KABAR MADURA | Ratusan reklame di Pamekasan terbukti melanggar Peraturan Bupati (Perbup) Nomor 35 Tahun 2022 tentang penyelenggaraan reklame. Pasalnya, sejumlah reklame itu tidak mengantongi izin dan melanggar beberapa peraturan lainnya.
Kepala Bidang Kabid (Kabid) Penegakan Peraturan Daerah Satuan Polisi Pamong Praja (Satpol PP) Pamekasan M. Hasanurrahman mengatakan, sepanjang Januari hingga September 2024, terdapat 467 reklame yang berhasil ditertibkan.
Beberapa di antaranya, kata Ainur, berupa baliho, spanduk, banner, dan lainnya. Rata-rata, reklame yang terindikasi melanggar tersebut bersifat iklan industri.

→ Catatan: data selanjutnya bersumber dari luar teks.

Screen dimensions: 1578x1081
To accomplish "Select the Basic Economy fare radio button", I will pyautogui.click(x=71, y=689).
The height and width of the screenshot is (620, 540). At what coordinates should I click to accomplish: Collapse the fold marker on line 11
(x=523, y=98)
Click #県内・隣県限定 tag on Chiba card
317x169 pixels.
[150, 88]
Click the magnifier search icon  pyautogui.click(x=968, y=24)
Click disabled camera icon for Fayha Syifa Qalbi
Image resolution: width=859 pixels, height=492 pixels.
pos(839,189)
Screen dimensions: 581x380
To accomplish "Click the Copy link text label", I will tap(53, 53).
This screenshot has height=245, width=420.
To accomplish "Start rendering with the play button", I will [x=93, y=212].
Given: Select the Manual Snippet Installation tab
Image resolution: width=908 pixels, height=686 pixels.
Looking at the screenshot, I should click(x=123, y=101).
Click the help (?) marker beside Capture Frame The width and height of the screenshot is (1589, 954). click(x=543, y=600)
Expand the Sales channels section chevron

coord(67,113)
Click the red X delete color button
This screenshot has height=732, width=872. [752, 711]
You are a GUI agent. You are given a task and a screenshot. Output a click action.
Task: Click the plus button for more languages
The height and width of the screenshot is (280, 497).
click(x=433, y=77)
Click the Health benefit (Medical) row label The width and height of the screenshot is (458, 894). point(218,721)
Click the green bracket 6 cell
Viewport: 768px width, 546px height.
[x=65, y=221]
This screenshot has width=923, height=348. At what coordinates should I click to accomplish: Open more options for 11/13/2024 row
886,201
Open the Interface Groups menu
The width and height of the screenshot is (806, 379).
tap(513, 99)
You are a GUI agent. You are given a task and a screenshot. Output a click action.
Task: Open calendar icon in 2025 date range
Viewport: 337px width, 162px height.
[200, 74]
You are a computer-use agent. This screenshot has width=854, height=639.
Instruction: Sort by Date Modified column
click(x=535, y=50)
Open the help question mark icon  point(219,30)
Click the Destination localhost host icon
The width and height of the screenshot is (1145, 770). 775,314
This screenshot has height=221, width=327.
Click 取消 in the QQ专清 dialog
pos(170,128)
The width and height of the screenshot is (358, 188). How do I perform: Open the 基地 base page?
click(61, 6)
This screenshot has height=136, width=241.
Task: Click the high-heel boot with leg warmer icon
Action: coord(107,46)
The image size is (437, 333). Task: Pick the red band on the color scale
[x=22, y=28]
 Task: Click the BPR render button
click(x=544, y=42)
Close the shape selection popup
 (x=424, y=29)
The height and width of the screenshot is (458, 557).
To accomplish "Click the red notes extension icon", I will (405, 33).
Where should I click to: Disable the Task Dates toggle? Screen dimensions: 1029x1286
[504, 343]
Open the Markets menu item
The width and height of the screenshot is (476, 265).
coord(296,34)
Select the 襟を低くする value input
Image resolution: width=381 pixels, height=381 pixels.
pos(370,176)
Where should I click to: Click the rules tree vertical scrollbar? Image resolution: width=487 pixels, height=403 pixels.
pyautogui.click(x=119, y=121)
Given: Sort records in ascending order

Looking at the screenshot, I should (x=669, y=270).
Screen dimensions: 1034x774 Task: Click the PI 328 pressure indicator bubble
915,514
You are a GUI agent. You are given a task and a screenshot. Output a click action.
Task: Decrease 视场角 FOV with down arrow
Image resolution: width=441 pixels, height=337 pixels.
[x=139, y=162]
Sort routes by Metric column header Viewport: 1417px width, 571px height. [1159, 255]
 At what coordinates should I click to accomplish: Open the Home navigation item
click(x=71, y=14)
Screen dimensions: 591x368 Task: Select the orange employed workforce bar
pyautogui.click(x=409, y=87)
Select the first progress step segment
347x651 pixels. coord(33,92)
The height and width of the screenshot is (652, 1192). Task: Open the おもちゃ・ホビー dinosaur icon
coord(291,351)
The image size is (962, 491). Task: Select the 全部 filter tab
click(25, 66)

“Kalau baliho terkait paslon (bupati) belum ada penertiban. Karena untuk penertibannya itu harus ada koordinasi dari Bawaslu atau yang bersangkutan lainnya, selama ini belum ada rekomendasi dari Bawaslu. Jadi yang ditertibkan selama ini sifatnya berupa iklan,” ungkapnya, Senin (7/10/2024).
Ainur menyebut, ratusan reklame yang ditertibkan itu, rata-rata tidak berizin dan salah penempatan. Selain itu, ada juga yang terbukti salah tempat pemasangan, izin sudah jatuh tempo, dan beberapa pelanggaran lainnya.
Dalam penertiban tersebut, lanjut Ainur, pihaknya kesulitan dalam mendeteksi pemasang. Sebab tidak tertera kontak pemasang dan lainnya. Namun, selama ini, sosialisasi dan penertiban reklame terus dilakukan. Hal itu dilakukan sebagai upaya untuk menekan maraknya penyebaran reklame yang tidak sesuai aturan di kawasan kota Gerbang Salam.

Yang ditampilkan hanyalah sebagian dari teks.